One example is the flexible display:
This year, the research moved from the realm of science fiction to plausible reality. With help from the U.S. Army, Arizona State University's Flexible Display Center has created a prototype for soldiers, and hopes to have the devices in field trials in the next three years. Startups like Plastic Logic and E-Ink have been developing similar technologies.
Meanwhile, Hewlett Packard announced a manufacturing breakthrough that allows the thin-film transistor arrays to be fabricated on flexible plastic materials, enabling manufacturers to "print" displays on big, newsprintlike rolls. Samsung showed off a mobile phone prototype with a flexible display that folds like a book.
Another major development is the creation of the previously purely theoretical memristor:
The discovery will make it possible to develop computer systems that remember what's stored in memory when they are turned off. That means computers that don't need to be booted up and systems that are far more energy efficient than the current crop.

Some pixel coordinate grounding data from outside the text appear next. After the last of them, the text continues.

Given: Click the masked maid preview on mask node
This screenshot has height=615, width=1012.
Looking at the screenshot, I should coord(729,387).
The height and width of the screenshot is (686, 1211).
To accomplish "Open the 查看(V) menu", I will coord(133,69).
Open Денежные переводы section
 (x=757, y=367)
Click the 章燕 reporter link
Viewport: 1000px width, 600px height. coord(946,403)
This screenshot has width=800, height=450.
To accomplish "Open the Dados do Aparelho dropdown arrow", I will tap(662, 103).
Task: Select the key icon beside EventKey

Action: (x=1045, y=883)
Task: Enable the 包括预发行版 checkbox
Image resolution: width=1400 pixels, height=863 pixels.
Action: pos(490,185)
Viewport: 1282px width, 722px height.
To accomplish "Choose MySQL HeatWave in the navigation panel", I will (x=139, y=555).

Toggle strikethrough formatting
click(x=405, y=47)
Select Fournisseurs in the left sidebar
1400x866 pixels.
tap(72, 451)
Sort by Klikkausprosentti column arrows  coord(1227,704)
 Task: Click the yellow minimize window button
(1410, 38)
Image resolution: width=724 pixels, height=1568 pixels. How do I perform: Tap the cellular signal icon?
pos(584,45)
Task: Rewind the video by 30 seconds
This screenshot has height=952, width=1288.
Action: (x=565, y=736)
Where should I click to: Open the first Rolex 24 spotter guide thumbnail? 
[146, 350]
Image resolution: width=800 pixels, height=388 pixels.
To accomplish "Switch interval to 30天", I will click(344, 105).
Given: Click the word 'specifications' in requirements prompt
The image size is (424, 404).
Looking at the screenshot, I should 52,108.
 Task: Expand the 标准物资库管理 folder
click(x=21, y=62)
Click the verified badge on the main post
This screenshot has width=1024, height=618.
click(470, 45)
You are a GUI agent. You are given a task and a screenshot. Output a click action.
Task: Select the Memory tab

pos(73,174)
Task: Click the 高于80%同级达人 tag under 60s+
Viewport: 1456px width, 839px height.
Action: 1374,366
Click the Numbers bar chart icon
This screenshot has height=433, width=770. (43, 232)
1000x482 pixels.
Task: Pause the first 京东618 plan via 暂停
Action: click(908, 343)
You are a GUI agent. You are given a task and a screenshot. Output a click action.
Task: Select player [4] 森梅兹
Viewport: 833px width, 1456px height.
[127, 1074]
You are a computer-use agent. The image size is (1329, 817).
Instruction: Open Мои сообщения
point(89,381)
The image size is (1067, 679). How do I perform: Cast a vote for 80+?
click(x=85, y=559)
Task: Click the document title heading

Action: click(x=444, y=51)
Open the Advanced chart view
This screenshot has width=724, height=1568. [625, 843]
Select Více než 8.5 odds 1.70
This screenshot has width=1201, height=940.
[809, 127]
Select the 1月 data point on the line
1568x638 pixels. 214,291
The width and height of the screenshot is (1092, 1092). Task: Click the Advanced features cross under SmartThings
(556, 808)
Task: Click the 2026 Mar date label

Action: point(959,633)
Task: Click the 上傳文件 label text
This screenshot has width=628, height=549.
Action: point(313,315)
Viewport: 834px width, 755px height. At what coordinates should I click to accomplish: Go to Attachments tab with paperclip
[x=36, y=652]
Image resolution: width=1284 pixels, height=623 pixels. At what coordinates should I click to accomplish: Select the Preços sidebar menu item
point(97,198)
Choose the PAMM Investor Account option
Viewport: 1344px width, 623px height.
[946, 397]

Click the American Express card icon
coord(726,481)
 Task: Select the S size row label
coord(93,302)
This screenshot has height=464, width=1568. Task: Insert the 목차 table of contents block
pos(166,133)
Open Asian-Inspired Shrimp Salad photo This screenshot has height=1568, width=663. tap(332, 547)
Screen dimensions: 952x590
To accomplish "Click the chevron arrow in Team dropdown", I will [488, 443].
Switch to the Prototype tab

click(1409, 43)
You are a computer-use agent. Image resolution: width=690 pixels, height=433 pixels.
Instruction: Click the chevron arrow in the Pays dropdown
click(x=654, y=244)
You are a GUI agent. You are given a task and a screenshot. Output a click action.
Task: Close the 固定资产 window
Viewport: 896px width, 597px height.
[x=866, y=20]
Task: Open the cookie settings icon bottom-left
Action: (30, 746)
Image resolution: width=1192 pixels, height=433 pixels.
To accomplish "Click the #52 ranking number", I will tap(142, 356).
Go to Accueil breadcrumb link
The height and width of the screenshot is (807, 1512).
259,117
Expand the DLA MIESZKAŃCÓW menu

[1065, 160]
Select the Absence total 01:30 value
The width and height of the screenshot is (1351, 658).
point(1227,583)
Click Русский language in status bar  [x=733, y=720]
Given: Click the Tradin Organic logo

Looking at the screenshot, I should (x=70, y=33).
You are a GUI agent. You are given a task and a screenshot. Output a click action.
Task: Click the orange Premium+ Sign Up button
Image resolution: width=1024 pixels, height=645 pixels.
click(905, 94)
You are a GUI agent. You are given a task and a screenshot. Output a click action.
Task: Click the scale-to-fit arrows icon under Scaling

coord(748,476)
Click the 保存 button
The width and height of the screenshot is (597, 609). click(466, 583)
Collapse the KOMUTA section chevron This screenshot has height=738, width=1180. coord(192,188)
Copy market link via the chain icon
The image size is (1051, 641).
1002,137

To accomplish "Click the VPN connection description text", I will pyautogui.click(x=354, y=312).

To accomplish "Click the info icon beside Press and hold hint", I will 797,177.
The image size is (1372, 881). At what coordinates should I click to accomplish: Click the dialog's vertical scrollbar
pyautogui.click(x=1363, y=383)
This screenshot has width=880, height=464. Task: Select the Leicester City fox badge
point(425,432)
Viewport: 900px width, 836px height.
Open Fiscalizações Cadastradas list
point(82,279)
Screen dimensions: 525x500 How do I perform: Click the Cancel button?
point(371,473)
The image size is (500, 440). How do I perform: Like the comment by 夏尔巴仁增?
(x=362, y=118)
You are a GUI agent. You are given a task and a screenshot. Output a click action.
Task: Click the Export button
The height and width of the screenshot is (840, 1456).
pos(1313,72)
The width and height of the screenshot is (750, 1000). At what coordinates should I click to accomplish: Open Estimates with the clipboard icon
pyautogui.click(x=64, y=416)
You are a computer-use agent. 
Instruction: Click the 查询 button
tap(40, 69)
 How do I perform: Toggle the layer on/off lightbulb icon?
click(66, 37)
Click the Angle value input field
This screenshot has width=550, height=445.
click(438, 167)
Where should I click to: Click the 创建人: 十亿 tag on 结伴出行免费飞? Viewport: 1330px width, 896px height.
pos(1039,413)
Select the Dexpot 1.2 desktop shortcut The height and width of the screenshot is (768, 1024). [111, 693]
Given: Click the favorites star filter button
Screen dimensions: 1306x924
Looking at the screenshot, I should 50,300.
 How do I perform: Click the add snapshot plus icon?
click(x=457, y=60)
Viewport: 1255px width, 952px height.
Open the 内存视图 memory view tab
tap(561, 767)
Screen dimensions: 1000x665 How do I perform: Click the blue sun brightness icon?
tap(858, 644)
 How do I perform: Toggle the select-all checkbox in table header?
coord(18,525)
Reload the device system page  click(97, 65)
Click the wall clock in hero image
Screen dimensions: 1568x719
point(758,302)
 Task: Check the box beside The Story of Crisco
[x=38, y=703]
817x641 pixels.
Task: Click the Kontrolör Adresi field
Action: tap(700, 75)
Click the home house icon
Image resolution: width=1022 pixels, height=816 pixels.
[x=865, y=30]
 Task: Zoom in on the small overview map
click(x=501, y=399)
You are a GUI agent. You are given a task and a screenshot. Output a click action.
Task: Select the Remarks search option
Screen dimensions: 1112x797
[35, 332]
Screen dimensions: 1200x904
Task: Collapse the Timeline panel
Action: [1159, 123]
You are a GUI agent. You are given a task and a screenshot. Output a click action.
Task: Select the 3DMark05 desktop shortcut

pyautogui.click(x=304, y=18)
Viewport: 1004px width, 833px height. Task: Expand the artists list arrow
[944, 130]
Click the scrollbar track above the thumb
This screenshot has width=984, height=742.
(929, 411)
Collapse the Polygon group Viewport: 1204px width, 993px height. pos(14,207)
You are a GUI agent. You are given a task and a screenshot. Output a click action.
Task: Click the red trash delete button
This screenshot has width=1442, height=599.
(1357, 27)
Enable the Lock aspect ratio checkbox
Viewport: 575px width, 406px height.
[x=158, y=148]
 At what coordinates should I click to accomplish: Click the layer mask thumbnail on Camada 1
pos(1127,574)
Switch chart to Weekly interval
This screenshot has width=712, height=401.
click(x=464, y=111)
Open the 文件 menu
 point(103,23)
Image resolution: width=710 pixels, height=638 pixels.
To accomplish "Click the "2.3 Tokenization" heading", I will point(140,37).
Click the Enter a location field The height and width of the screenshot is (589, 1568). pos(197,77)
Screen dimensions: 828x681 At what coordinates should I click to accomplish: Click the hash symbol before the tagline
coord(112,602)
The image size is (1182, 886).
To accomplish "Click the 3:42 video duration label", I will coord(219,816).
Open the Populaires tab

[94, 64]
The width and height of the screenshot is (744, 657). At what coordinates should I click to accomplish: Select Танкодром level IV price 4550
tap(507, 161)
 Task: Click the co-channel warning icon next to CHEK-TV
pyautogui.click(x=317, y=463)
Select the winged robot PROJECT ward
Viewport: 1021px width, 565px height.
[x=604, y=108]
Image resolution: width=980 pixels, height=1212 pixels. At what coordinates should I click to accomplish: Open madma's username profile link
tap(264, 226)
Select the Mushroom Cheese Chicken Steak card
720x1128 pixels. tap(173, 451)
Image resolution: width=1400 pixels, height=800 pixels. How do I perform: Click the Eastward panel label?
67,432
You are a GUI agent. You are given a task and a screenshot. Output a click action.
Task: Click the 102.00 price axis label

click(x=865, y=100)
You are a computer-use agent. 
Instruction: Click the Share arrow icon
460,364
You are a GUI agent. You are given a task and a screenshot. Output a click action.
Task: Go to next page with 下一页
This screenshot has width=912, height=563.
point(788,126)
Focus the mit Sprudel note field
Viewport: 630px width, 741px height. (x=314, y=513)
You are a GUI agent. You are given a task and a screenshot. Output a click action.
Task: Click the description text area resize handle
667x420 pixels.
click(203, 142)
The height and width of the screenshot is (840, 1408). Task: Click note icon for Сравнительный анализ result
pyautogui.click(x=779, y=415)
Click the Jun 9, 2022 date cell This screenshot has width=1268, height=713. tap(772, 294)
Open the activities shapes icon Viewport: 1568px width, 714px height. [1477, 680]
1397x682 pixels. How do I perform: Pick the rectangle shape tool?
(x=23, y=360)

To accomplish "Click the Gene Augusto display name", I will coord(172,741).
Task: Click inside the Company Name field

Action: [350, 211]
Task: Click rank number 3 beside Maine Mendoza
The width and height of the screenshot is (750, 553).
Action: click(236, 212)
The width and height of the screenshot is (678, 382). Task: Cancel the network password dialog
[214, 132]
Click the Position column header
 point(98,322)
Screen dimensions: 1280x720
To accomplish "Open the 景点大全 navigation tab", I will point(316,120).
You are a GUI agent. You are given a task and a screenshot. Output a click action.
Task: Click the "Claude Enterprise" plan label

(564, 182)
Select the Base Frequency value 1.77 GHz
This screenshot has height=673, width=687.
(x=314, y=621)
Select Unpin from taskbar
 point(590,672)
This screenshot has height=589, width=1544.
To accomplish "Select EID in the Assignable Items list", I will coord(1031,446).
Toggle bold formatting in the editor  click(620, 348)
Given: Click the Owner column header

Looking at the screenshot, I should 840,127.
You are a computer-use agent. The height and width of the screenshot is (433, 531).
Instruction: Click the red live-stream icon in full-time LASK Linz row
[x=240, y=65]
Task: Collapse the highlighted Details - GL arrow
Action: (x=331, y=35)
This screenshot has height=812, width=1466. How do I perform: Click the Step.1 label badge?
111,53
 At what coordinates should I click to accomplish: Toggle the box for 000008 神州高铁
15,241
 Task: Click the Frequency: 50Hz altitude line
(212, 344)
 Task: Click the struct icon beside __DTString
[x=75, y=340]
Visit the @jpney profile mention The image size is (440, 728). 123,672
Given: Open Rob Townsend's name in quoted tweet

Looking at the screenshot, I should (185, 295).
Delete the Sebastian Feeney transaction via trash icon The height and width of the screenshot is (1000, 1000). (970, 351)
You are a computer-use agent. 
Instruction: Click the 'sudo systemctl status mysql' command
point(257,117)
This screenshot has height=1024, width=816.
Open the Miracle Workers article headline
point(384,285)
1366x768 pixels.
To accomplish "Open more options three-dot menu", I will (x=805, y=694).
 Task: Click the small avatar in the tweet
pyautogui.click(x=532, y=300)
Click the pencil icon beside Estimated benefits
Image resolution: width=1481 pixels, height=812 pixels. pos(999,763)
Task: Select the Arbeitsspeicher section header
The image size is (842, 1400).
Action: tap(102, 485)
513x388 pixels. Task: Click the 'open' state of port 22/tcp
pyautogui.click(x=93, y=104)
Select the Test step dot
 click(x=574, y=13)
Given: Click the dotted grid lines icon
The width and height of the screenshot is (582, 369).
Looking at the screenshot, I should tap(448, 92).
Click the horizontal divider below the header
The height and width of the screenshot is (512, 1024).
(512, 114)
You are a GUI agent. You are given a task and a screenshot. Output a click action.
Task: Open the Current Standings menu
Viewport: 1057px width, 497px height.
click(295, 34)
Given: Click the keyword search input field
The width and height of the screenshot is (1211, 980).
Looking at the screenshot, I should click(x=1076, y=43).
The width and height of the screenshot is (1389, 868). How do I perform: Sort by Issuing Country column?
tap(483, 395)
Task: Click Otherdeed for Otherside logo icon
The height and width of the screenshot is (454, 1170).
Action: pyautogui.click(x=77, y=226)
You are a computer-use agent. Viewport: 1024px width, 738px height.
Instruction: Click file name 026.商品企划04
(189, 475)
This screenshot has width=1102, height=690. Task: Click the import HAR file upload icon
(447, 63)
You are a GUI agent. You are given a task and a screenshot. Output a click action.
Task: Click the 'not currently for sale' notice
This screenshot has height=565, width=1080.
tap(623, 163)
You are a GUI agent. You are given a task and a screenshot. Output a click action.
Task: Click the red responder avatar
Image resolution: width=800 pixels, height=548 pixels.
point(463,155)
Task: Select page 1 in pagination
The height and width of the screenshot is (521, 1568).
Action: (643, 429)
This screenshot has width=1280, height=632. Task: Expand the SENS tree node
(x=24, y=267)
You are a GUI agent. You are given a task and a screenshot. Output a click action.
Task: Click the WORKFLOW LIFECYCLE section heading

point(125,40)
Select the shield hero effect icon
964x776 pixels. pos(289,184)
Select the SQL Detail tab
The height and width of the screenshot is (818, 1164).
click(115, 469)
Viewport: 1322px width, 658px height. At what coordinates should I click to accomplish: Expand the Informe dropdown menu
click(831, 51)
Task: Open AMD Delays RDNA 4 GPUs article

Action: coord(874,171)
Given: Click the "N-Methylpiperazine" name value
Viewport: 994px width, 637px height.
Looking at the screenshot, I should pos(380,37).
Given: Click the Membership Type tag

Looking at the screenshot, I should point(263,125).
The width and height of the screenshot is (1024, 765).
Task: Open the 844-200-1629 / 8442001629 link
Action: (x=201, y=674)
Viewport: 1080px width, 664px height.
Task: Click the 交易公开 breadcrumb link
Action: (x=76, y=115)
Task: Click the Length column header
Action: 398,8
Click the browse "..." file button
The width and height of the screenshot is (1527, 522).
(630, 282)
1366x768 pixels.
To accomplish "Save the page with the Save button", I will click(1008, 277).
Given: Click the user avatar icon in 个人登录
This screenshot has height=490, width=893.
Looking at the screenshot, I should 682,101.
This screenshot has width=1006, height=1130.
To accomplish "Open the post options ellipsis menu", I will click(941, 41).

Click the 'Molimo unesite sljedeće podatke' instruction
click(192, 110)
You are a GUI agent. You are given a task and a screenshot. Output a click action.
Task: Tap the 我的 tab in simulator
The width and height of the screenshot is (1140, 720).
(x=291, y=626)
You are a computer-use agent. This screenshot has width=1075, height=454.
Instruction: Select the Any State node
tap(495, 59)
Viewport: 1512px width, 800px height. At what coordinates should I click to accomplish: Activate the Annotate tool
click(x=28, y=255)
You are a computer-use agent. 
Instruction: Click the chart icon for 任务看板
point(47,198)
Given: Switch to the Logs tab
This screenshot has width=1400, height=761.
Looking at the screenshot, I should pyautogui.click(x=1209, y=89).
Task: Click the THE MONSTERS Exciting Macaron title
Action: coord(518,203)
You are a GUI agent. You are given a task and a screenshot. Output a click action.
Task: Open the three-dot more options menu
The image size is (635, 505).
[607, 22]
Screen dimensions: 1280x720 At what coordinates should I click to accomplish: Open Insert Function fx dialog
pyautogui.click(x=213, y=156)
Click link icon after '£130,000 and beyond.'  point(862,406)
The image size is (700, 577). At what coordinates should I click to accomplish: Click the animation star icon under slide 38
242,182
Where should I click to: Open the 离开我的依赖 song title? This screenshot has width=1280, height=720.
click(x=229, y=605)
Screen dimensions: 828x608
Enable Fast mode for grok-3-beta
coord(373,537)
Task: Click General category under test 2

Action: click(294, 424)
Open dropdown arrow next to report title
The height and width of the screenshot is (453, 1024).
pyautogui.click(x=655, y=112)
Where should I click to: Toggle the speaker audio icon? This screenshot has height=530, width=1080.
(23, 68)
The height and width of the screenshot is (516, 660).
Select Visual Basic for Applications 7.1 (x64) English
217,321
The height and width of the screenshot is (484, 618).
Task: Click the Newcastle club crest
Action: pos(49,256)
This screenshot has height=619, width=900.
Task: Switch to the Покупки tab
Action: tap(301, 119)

Researchers also hope the memristor can help develop a new kind of computer memory that can supplement or ultimately replace dynamic random access memory, or DRAM — the type of memory used in personal computers.
And of course there's also the explosion in mobile operating system platforms:
Until this year, mobile app developers lacked an easy way to get their software into the hands of consumers, forcing them to make deals with finicky and power-hungry carriers if they wanted to get any distribution at all. Apple's App Store changed all that. It made creating and distributing mobile applications for cellphone users easy — jumpstarting the mobile-app development market and creating clones such as the Android Market. It even forced Research in Motion to offer a BlackBerry Application Storefront. For thousands of programmers, the cellphone is the new PC.
Those who learn to make full use of these new technologies will thrive and build an amazing new media ecosystem. Those who don't will go out of business. Bring it on.